I think there is a confusion here. We do attach truth labels to ideas ("true", false" etc.) but that does not mean that truth itself is a label. What we usually mean by "truth" is a fact of the matter that an idea somehow does correspond to some fact in the world. That is, having a particular idea is dependent on a mind having this idea, but once a mind has a particular idea then whether this idea is true or not does not depend on any mind. It does not depend on anything. It's a fact.
Of course, that's just the common notion of truth as people use it in everyday life and various people can entertain their own notion of it but if you're not talking about the common notion then I don't know what you are talking about.
What is to understand? If the idea maps to reality, we slap the truth label on it. If it contradicts reality, we slap the false label on it. If you don't like using the word "label" then fine, but true and false are still properties of ideas, while absolutes are independent of sentient minds.
Further, our minds are simply too limited. There is a limit to what we can know, and everything we know has to pass through the filter of our senses, our language, and our deeply flawed minds, so even if such a thing as absolutes were possible, we would have no way of knowing if anything we know actually is an absolute.
I would agree only for truths about the material world. For example, I accept that I don't actually know whether there is a material world. But I would disagree concerning truths about our minds. The thought "I think therefore I am" is a truth.
Substance dualism is an untenable position. Proponents of substance dualism have yet to offer a single good reason to need "non-stuff stuff" to explain anything.
"I think therefore I am" is merely an internal observation. Since at the moment you cannot show me your thoughts, you cannot prove any of your purely internal observations to anyone else. You know you think, but you don't know anyone else thinks, and no one else knows you think. This leads us to solipsism...
Lastly, we don't even know if reality is real. We can't know that. This is the only place that solipsism is relevant. Since we can't say that reality itself is real, we can't say that anything we know is an absolute.
Literally, I can't even imagine what it would mean to say that reality is not real. That's a contradiction in terms, right? Also, the Cogito gives an example of something real we know whenever we think so we also know that reality exists.
EB
You could be a brain in a vat, and maybe the rest of the world is part of a sophisticated simulation fed into your brain by a machine.
Or maybe even your brain isn't real. Maybe you're just a piece of software running on a vastly sophisticated computer simulation in the future, on an alien planet, or even another universe. If this is the case, then we don't even know if the laws of physics/reality are the same in the real world outside our simulation, since everything we know about "reality" comes from observations from within the simulation.

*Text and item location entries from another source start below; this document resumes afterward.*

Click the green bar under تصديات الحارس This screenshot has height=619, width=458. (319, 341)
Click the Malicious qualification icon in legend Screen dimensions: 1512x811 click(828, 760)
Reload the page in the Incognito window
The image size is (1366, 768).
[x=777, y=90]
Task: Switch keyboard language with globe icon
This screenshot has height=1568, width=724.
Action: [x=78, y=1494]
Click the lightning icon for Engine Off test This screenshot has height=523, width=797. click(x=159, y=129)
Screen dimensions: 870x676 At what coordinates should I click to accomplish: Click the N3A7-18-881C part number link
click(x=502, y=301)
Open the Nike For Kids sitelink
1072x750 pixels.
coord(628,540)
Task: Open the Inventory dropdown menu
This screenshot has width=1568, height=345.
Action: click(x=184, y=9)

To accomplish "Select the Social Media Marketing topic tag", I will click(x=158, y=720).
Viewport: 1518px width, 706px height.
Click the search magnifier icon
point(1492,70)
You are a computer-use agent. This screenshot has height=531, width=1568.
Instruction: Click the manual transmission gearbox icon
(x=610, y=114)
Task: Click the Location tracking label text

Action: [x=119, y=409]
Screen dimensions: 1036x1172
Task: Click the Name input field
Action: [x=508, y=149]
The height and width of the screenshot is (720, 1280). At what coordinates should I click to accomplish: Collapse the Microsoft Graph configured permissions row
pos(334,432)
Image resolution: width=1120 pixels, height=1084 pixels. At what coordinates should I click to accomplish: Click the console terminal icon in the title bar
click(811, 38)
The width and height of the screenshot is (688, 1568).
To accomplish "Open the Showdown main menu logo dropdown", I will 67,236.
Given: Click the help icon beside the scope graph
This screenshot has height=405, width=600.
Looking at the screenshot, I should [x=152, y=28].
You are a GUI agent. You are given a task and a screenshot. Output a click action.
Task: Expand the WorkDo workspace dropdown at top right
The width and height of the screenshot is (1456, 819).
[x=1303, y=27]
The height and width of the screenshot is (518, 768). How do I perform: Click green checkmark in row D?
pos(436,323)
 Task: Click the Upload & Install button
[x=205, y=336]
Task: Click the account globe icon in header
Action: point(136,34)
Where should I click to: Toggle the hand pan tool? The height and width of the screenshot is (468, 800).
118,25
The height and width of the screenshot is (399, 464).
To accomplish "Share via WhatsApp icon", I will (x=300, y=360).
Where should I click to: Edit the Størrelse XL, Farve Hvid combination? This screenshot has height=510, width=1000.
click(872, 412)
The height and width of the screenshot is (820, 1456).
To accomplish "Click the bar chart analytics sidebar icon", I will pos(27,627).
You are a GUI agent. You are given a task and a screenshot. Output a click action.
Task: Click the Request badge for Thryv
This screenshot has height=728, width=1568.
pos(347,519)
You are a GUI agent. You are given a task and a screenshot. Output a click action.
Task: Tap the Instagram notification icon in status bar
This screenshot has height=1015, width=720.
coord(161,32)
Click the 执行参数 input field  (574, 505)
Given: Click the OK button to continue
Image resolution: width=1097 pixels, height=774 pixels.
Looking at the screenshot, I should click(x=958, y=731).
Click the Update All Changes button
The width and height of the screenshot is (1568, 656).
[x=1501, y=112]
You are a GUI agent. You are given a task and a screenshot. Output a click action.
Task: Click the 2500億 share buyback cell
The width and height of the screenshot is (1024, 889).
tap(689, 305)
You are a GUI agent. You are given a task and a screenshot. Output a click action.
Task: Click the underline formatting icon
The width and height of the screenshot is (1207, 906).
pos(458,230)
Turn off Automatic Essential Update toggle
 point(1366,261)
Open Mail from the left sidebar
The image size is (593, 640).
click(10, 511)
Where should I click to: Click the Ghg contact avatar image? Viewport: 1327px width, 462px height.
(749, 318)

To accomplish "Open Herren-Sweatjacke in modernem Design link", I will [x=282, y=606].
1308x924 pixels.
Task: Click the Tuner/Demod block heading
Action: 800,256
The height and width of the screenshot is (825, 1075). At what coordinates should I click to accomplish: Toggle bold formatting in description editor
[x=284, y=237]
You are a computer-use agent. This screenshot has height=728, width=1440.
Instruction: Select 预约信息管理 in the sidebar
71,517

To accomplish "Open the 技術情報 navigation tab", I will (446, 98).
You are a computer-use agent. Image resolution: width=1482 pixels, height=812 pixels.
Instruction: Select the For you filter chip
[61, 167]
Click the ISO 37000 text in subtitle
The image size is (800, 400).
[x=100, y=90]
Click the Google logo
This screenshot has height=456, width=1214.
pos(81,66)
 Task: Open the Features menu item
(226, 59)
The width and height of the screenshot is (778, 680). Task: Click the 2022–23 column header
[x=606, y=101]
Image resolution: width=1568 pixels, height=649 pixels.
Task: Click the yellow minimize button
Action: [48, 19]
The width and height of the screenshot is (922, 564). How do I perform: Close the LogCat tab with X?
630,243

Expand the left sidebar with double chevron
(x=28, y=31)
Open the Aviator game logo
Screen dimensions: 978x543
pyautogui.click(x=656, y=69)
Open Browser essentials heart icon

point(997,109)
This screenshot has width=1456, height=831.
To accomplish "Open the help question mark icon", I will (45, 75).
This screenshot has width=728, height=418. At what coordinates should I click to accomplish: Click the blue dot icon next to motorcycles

Every single thing we know is therefore suspect.
It's not inconceivable that in the future humans will have computers sophisticated enough to simulate entire worlds full of sentient people. If so, it is not hard to imagine those future humans running a very large number of simulations of the past in order to better understand the past. If this is the case, then the number of simulated humans living in 2015 would vastly outnumber the real human beings living in 2015. Assuming that computer science continues developing at its current pace, aren't you statistically more likely to be a simulation of a human than a real human? How would you know if you were real or part of a simulation?
Of course solipsisms are absurd. That's the very nature of them. However, since we can't actually
prove that reality is real, we can't really say that anything we know is 100% true even if it were possible (and I really don't think it is) for our flawed minds to grasp such a truth.
I know it's tempting to think in a binary way: everything is either completely true or completely false. After all, every single thing our teachers ever asked us to understand was treated as being absolutely true or absolutely false. However, our teachers had to deal with facts this way because they had to plow through a large amount of material in a short amount of time. Here in the real world, we have no choice but to accept that every idea we have is on a sliding scale between "almost certainly true" to "definitely false" and everything in between.
Aside: on the topic of solipsism, it's entirely possible that our entire universe is a 4-dimensional projection of a 2-dimensional surface of the event horizon of a black hole in another universe. If so, then reality definitely isn't what you think it is.